* _WORK ITEM_
In how many lines of the material below does the string "agent" appear? Answer with a single number.
--- --- ---
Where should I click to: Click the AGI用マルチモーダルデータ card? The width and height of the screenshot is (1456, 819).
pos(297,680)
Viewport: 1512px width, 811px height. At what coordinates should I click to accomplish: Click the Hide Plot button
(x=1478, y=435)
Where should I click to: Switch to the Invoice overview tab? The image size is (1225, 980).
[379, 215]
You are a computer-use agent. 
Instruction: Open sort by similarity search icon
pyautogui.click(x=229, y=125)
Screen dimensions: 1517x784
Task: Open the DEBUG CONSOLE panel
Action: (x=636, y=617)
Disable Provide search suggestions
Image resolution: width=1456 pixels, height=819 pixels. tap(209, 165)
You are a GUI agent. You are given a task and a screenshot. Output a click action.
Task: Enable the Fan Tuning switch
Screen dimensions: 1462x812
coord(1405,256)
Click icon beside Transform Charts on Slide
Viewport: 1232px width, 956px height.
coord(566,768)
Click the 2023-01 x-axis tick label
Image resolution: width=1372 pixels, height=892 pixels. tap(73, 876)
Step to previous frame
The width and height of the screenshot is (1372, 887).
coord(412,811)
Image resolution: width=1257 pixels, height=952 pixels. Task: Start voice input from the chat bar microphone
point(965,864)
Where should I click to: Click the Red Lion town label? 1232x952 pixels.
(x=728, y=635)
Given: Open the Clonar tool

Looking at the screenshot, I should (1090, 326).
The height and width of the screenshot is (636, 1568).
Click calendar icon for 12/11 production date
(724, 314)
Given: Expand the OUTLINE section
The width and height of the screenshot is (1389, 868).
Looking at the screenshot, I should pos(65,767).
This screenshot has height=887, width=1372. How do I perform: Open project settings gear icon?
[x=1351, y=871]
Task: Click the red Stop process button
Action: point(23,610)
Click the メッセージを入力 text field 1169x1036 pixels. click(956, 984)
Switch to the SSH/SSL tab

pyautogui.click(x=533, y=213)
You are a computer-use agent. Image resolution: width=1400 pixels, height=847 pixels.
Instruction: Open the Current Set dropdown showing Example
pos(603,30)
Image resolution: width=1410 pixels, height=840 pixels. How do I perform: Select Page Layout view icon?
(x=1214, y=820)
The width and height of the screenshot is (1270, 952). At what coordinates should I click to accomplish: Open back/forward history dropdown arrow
--- --- ---
* _ANSWER SECTION_
3